Passage shown:
Pathologic complete responses were seen in 29% of patients with resectable hepatocellular carcinoma treated with a perioperative immunotherapy regimen in the first interim analysis of a phase II trial, reported Yehia I. Abugabal, MD, in his presentation at the 2019 ILCA Annual Conference.
Yehia I. Abugabal, MD
Pathologic complete responses (pCRs) were seen in 29% of patients with resectable hepatocellular carcinoma (HCC) treated with a perioperative immunotherapy regimen in the first interim analysis of a phase II trial, reported Yehia I. Abugabal, MD, in his presentation at the 2019 ILCA Annual Conference. The randomized, open-label study evaluated nivolumab (Opdivo) alone versus nivolumab plus ipilimumab (Yervoy) in patients with resectable HCC.
“While surgical resection is associated with a very high recurrence rate, we currently do not have any effective neoadjuvant or adjuvant therapy despite the fact that hepatocellular carcinoma is a very immunogenic tumor. In fact, low intratumoral CD8 T cells and ratio Teff:Treg cells [effector T cells:regulatory T cells] has been shown repeatedly to be related to a high incidence of recurrence and low survival after hepatocellular carcinoma resection,” said Abugabal, of The University of Texas MD Anderson Cancer Center in Houston. “Recently, PD-1 antagonists have shown significant activity in hepatocellular carcinoma and have been granted conditional approval.”

Assigned task 1: From the passage on the liver cancer immunotherapy trial, list every specific drug name it mentions, including both generic and brand names.
Assigned task 2: Reproduce the passage on the liver cancer immunotherapy trial between "Pathologic complete responses were" and "with resectable HCC.", inclusive.
Nothing in the records that follow is required for these tasks.

Recorded data:
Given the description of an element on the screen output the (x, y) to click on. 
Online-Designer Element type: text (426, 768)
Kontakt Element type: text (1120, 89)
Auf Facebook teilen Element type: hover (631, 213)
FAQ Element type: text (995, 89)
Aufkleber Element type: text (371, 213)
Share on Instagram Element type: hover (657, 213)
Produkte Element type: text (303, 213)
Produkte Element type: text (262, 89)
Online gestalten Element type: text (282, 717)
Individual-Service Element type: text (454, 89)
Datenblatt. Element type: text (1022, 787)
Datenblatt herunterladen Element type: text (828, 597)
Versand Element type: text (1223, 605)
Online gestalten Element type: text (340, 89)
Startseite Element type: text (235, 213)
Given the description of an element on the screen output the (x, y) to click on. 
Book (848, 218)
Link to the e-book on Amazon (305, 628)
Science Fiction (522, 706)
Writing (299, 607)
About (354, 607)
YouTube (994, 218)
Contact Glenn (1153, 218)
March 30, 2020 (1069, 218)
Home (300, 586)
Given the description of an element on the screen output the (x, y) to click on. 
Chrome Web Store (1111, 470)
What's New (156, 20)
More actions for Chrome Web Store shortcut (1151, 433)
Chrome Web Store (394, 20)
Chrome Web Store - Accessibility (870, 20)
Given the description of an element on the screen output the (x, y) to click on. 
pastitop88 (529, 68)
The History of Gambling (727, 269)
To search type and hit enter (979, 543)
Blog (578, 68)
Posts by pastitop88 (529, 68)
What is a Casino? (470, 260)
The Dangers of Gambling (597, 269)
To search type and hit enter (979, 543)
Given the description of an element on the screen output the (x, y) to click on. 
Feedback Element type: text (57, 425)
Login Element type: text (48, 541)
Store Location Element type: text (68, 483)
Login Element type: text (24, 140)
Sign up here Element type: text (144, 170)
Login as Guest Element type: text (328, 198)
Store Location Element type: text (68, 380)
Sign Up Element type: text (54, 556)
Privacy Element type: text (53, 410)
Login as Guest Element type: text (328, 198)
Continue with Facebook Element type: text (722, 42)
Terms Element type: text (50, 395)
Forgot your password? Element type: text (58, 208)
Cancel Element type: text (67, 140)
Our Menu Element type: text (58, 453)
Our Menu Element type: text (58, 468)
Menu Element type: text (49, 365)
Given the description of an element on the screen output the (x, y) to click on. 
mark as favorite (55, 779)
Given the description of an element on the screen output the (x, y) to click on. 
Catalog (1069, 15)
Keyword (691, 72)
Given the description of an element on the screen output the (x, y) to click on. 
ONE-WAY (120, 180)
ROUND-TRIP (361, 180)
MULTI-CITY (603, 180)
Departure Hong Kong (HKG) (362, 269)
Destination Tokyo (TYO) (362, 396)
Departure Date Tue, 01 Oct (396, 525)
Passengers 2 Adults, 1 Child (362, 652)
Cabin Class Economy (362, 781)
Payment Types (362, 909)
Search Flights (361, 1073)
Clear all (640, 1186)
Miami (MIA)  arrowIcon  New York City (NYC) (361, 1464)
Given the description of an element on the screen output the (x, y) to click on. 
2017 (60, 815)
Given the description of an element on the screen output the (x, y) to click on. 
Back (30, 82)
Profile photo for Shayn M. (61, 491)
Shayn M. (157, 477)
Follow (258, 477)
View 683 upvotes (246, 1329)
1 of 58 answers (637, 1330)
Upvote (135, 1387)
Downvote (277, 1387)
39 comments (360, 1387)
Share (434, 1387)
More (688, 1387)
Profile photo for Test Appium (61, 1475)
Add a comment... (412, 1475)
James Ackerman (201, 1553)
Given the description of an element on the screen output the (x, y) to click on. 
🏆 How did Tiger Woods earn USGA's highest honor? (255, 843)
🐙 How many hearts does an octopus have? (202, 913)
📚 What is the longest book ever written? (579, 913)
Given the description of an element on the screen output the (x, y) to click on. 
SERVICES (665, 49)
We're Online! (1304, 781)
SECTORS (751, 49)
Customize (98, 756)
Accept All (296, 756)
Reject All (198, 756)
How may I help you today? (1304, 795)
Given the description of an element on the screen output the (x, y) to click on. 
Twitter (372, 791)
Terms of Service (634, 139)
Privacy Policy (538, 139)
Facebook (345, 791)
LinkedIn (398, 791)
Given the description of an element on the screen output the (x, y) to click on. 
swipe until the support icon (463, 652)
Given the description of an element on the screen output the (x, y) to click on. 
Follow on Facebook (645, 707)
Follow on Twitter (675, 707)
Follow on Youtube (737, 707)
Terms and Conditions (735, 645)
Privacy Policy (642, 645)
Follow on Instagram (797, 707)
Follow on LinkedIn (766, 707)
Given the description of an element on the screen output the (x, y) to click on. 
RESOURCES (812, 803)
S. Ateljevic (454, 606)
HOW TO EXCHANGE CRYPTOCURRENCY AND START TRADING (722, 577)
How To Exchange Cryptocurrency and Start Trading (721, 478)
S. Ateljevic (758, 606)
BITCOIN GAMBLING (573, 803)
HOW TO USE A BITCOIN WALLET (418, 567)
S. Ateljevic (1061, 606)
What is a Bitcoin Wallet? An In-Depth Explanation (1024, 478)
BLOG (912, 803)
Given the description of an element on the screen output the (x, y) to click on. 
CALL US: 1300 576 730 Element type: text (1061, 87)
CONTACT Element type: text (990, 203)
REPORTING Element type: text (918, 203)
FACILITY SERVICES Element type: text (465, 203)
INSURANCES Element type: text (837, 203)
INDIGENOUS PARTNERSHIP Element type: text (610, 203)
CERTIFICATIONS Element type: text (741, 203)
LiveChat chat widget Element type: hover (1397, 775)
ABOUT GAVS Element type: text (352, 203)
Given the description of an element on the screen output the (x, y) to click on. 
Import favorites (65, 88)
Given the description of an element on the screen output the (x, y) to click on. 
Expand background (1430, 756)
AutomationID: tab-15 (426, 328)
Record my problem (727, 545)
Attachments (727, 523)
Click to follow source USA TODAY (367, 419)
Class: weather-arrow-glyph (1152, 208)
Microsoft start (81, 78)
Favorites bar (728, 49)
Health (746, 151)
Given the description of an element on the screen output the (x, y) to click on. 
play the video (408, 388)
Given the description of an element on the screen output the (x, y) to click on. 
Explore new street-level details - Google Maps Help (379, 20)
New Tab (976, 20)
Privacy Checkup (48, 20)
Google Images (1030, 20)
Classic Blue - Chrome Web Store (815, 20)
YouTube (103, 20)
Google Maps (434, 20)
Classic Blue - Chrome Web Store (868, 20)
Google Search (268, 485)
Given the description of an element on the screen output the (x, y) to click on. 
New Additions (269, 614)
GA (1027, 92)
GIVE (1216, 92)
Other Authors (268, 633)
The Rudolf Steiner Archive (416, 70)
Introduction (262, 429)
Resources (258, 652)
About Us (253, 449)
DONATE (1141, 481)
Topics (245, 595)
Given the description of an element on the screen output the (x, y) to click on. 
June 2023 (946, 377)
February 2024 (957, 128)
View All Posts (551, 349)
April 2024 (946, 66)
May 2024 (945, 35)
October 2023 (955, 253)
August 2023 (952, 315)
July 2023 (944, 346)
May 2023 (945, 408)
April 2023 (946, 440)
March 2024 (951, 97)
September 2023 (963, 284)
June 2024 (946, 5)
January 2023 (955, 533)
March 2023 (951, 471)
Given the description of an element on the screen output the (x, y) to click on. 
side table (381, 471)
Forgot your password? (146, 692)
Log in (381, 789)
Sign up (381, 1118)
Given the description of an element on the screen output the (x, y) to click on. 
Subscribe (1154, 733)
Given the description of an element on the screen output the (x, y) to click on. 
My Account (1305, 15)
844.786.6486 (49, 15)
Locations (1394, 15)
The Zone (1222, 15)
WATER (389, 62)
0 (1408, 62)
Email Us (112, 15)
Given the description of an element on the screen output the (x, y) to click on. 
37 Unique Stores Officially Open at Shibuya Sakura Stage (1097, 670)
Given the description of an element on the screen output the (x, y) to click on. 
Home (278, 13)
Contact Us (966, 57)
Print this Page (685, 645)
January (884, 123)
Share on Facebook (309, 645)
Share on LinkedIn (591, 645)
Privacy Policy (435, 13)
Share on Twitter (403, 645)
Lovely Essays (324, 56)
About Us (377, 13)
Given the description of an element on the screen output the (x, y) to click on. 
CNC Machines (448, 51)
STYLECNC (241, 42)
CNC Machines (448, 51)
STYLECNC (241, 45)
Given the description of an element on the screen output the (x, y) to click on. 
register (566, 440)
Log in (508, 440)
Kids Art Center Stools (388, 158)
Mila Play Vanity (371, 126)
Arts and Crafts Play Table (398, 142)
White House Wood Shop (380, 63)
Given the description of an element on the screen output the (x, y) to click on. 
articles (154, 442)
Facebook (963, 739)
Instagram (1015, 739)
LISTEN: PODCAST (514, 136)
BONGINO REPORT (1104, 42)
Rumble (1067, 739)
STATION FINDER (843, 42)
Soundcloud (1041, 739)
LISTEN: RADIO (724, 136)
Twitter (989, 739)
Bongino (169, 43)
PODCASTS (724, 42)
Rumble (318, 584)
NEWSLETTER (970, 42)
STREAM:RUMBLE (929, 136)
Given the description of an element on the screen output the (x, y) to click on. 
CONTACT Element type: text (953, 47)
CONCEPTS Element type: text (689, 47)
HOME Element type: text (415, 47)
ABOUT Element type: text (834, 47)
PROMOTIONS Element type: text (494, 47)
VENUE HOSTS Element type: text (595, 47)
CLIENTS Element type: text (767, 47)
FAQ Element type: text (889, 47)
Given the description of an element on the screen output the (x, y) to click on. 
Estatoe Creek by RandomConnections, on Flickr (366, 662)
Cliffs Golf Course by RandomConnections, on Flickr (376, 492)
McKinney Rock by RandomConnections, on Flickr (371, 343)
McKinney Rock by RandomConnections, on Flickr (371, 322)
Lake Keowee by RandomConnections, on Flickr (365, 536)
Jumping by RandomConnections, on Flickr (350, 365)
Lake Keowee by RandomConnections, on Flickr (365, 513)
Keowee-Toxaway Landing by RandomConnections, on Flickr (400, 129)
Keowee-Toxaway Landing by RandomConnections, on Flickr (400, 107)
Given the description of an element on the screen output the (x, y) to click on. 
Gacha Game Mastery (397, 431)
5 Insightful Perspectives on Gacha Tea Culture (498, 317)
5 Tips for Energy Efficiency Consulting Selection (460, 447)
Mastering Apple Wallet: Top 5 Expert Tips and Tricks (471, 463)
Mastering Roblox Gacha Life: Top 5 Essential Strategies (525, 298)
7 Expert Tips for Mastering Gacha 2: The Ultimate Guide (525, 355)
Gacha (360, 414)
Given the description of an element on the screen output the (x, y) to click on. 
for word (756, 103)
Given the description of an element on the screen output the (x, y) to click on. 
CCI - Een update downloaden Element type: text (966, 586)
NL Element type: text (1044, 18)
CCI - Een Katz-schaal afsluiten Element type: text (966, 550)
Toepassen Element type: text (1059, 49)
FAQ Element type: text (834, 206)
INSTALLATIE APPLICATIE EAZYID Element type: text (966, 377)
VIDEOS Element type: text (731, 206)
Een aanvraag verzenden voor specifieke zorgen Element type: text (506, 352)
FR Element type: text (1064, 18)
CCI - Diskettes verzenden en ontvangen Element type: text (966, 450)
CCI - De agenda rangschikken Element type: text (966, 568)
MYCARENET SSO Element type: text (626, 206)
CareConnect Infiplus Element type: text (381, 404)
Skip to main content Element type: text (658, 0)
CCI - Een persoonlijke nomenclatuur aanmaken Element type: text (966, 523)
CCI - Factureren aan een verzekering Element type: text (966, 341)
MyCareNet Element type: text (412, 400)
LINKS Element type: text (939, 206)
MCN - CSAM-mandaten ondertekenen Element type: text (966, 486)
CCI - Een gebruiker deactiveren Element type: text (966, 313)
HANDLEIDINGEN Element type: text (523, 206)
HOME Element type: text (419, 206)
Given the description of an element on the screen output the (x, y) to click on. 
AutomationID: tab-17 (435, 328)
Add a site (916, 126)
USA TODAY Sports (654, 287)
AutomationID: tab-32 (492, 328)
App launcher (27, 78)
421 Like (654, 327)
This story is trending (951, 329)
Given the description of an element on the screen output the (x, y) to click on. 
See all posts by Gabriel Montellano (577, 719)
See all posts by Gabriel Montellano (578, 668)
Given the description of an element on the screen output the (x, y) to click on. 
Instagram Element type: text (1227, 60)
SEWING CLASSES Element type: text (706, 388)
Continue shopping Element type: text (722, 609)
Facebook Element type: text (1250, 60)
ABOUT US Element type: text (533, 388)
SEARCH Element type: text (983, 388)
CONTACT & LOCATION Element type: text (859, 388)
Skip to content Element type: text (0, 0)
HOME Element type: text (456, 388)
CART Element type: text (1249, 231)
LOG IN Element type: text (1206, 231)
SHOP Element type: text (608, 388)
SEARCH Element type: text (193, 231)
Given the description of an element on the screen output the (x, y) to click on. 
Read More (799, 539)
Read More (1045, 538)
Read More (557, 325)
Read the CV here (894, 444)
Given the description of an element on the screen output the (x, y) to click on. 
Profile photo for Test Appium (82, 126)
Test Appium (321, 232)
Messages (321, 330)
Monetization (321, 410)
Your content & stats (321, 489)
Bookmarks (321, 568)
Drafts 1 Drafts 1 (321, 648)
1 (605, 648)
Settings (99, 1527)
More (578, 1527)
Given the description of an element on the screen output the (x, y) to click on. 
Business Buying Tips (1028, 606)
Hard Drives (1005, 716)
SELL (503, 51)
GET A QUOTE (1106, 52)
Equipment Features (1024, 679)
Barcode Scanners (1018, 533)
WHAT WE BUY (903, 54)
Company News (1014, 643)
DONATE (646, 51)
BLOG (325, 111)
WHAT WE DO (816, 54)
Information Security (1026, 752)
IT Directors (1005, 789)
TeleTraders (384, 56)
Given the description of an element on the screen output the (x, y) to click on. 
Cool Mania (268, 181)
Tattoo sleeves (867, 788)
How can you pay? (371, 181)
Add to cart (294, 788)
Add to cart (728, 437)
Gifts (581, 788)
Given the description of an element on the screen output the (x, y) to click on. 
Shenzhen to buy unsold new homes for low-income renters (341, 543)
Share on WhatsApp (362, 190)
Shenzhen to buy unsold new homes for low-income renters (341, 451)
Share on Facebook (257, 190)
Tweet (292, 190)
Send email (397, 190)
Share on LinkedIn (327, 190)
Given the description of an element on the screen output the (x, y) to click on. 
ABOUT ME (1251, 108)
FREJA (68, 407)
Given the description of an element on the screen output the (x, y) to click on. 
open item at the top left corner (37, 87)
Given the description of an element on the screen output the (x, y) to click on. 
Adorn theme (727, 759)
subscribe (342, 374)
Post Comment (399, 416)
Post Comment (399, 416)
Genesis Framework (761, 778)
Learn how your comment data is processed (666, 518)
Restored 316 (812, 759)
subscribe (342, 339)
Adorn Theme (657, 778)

Task answer 1: nivolumab, Opdivo, ipilimumab, Yervoy

Task answer 2:
Pathologic complete responses were seen in 29% of patients with resectable hepatocellular carcinoma treated with a perioperative immunotherapy regimen in the first interim analysis of a phase II trial, reported Yehia I. Abugabal, MD, in his presentation at the 2019 ILCA Annual Conference.
Yehia I. Abugabal, MD
Pathologic complete responses (pCRs) were seen in 29% of patients with resectable hepatocellular carcinoma (HCC) treated with a perioperative immunotherapy regimen in the first interim analysis of a phase II trial, reported Yehia I. Abugabal, MD, in his presentation at the 2019 ILCA Annual Conference. The randomized, open-label study evaluated nivolumab (Opdivo) alone versus nivolumab plus ipilimumab (Yervoy) in patients with resectable HCC.